Reading passage:
# # # # # # #

Chip manufacturers are not the only users to rely on Raith technology for reverse engineering applications and identification of counterfeiting or parasitic chips. Nanobiologists, too, can use all these features to reveal the brain circuitry in connectomics. Here, analysis of the connectivity of neurons is the driver for (3D) brain mapping. CHIPSCANNER helps to understand the complex architecture of a spinal cord by providing a high-resolution mosaic of the biological sample.

SEM image of a large area cross section of spinal cord
A 1.6 mm x 0.7 mm large area cross section of spinal cord with high-resolution images extracted, captured with 100 μm x 100 μm corrected FOVs; George Washington University, USA
SEM image of Zoom into spinal cord
Zoom into the same spinal cord; George Washington University, USA
SEM image of an area of the mouse spinal cord resin-section
An area of the mouse spinal cord resin-section; George Washington University, USA

True Large-Area SEM with various detectors 

The Laser Interferometer Stage is undeniably an important ingredient of any professional nanolithography system. In reversing the functionality of an EBL tool from writing to imaging, it is also a critical component for accurately stitching SEM images over large areas because it allows the sample to be accurately positioned under the field of view (FOV). Moreover, it is used to map out errors in the FOV to a placement accuracy of <1 nm.

# # # # # # #

Task list:
1. Copy the part of the CHIPSCANNER passage that starts at "True Large-Area SEM" and ends at "a placement accuracy of <1 nm.".
2. Answer these questions about the CHIPSCANNER passage.
(a) What are the dimensions of the large area cross section of spinal cord?
(b) To what placement accuracy can the Laser Interferometer Stage map out errors in the field of view?
(c) What is named as the driver for (3D) brain mapping?
3. Resume the CHIPSCANNER passage after its final sentence.

Stored data:
# # # # # # #

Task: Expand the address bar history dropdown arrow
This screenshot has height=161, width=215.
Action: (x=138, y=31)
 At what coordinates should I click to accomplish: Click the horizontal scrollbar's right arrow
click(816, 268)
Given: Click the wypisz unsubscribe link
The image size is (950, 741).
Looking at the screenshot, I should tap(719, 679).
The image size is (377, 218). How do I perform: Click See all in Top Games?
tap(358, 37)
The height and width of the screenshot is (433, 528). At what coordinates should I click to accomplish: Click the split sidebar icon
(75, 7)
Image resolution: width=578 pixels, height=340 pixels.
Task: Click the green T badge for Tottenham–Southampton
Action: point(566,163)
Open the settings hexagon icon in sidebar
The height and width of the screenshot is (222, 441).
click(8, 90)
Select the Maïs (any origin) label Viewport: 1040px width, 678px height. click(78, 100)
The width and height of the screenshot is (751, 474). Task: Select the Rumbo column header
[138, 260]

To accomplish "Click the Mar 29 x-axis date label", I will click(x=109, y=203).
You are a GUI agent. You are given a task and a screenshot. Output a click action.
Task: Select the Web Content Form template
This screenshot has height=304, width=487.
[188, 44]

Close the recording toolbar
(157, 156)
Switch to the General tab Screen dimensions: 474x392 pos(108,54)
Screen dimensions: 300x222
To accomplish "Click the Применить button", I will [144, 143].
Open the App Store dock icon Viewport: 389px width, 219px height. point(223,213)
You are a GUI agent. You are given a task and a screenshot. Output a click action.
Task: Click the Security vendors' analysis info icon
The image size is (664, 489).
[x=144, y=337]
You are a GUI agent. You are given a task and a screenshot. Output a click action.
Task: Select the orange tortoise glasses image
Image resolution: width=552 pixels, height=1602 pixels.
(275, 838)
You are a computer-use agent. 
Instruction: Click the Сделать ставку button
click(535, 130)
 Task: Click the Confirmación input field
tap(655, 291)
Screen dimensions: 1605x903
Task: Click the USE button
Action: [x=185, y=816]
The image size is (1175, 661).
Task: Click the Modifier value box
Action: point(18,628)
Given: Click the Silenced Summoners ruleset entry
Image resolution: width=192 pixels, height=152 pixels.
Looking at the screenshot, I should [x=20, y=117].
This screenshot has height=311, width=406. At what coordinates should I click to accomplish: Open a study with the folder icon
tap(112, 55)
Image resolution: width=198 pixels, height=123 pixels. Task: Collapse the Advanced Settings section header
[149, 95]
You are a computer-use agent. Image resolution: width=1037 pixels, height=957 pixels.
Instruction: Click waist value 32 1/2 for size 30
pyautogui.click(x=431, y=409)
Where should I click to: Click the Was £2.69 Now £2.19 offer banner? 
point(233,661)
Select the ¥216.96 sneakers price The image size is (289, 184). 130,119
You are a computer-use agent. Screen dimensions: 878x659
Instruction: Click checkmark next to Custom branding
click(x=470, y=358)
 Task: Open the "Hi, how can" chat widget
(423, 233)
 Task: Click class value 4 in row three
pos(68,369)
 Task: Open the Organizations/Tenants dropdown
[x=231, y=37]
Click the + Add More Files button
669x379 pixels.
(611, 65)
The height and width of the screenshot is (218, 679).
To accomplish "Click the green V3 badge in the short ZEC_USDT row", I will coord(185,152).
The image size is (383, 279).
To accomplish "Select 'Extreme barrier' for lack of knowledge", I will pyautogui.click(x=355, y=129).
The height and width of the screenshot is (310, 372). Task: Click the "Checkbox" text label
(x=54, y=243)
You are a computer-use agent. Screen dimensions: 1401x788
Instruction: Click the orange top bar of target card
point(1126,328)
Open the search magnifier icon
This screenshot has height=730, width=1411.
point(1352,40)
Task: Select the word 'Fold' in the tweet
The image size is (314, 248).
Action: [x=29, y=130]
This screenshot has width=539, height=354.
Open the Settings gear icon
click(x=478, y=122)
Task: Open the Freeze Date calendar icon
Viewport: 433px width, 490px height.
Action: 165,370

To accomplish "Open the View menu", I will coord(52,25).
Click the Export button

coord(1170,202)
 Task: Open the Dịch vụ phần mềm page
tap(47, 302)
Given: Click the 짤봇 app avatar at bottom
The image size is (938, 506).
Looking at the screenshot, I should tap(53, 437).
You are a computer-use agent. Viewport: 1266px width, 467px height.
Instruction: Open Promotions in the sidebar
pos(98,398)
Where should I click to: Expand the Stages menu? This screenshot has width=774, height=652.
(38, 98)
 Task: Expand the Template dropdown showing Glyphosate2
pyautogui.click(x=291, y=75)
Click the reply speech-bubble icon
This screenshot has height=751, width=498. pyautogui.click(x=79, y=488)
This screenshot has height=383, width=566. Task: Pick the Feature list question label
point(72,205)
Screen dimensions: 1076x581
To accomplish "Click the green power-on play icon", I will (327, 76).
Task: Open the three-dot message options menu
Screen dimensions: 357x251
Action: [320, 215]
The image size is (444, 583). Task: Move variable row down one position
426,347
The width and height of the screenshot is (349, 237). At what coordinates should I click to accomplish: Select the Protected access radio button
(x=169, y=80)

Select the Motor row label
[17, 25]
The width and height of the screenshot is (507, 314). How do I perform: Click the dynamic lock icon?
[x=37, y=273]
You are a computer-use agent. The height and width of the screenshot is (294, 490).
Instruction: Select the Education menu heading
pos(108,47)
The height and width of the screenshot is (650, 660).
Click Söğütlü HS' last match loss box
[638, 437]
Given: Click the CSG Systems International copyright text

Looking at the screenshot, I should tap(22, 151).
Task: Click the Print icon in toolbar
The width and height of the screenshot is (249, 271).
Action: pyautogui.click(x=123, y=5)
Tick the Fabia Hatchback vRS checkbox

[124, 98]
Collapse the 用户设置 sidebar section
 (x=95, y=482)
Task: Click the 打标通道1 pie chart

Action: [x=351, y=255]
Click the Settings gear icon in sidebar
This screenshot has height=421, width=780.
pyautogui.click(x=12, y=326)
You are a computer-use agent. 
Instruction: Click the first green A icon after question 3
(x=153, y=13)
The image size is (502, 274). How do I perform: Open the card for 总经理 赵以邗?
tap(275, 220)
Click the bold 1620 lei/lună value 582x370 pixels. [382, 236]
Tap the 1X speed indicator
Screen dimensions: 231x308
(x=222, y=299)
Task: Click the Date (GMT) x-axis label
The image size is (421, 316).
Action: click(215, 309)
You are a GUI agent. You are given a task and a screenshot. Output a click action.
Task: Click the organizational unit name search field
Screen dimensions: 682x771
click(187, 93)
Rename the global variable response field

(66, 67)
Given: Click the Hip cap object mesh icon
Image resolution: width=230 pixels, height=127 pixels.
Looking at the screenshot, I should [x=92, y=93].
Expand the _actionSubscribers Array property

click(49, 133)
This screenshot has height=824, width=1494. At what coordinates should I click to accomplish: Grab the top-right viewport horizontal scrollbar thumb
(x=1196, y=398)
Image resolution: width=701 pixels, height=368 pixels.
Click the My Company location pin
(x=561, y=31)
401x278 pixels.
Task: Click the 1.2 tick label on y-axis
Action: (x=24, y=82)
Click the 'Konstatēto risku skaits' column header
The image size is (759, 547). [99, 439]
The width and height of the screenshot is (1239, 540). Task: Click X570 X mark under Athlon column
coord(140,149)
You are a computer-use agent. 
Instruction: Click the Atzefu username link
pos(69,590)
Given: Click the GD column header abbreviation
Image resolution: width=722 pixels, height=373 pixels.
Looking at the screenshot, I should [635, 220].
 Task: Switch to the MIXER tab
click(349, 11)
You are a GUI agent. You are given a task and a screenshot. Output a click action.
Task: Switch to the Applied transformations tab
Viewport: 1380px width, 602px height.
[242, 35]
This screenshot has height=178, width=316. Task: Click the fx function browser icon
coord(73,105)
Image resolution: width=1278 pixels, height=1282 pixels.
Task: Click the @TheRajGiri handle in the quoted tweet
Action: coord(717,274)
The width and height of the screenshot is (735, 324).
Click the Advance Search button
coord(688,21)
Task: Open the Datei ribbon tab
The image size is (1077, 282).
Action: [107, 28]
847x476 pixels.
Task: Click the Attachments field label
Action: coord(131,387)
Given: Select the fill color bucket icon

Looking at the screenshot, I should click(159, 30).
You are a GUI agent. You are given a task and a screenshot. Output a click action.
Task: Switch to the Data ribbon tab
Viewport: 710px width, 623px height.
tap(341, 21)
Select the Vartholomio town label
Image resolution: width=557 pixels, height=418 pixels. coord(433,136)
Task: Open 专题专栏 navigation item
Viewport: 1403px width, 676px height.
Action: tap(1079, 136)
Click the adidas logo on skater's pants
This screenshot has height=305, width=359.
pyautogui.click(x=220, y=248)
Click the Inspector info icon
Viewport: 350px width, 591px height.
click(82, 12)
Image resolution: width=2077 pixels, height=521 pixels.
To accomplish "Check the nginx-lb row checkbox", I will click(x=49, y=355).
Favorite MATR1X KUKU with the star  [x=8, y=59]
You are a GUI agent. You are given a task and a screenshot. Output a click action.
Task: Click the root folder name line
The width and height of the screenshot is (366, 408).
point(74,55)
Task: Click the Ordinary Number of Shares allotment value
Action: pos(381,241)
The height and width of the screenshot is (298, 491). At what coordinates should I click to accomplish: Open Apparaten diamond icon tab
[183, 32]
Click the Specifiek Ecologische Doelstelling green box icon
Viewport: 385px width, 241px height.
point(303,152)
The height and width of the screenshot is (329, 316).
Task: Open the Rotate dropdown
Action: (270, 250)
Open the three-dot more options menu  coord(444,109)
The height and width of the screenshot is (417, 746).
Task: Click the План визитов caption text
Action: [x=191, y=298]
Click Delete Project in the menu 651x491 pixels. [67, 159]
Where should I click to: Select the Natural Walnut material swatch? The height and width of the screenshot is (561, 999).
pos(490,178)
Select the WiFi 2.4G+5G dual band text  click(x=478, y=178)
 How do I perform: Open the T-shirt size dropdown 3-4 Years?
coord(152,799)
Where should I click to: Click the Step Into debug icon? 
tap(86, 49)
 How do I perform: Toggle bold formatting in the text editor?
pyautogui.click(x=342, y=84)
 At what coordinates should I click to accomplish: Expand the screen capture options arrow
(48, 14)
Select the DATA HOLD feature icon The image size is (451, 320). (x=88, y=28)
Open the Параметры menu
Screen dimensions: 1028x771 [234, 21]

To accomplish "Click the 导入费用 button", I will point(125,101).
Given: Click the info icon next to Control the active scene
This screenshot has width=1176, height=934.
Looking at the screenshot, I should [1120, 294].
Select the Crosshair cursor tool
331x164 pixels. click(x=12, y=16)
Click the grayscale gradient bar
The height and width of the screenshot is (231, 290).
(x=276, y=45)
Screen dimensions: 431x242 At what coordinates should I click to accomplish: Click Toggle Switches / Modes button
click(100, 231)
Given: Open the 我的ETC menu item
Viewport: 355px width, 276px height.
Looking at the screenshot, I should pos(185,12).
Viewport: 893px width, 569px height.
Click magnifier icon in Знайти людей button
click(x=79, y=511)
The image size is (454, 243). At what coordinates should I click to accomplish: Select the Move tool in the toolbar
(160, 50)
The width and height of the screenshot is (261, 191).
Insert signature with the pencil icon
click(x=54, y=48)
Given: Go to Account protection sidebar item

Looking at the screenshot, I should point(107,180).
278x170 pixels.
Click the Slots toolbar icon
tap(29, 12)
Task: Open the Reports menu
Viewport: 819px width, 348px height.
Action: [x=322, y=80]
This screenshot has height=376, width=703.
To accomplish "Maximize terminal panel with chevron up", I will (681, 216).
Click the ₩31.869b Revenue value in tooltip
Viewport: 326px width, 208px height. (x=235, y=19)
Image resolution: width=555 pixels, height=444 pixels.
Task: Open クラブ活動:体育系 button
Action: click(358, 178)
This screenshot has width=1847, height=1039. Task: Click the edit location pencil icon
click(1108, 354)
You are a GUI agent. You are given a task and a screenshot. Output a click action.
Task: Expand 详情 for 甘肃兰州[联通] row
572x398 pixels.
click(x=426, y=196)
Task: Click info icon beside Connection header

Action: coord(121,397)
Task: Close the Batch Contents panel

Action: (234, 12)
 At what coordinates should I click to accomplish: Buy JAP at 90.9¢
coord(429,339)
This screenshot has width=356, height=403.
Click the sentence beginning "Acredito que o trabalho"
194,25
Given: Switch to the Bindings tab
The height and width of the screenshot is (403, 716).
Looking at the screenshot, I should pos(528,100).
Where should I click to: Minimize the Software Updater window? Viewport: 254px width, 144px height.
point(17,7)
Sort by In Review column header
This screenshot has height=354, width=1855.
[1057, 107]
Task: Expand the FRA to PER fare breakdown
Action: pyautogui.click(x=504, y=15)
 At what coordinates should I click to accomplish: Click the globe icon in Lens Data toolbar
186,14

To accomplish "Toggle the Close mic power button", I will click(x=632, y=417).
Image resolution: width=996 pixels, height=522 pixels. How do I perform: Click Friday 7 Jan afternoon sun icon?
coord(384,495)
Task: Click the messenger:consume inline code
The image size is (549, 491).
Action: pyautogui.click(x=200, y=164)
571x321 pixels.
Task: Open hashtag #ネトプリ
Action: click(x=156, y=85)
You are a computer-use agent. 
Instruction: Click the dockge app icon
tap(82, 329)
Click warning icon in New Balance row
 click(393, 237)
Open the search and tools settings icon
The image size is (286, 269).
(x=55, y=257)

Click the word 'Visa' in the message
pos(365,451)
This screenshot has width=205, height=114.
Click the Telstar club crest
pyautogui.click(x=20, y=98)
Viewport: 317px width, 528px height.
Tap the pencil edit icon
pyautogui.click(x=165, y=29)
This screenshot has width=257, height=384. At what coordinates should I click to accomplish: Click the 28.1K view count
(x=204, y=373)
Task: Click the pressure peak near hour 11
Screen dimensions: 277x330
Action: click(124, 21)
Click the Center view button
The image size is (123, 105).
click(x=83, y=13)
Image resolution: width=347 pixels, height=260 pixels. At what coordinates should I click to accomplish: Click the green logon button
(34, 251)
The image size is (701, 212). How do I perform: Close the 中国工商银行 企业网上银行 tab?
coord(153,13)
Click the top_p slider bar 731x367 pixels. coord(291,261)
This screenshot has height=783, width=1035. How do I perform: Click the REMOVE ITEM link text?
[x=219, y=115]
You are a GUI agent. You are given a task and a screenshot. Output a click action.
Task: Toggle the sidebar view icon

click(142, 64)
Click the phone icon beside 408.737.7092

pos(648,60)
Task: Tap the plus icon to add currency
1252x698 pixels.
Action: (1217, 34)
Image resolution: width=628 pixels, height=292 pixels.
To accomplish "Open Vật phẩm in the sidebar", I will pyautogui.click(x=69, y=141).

# # # # # # #

Expected responses:
1.
True Large-Area SEM with various detectors 

The Laser Interferometer Stage is undeniably an important ingredient of any professional nanolithography system. In reversing the functionality of an EBL tool from writing to imaging, it is also a critical component for accurately stitching SEM images over large areas because it allows the sample to be accurately positioned under the field of view (FOV). Moreover, it is used to map out errors in the FOV to a placement accuracy of <1 nm.

2.
(a) 1.6 mm x 0.7 mm.
(b) Less than 1 nm.
(c) Analysis of the connectivity of neurons.

3.
Various detectors – whether secondary or backscattered detectors – help to achieve the best image contrast or extract the optimum analytical information. Laser height measurement and corresponding automatic sample height adjustment to an accuracy of better than 1 μm ensures focus stability over an entire sample (depending on the topography) such as a large wafer, even if the sample is inclined or exhibits a strong curvature such as a wafer bow.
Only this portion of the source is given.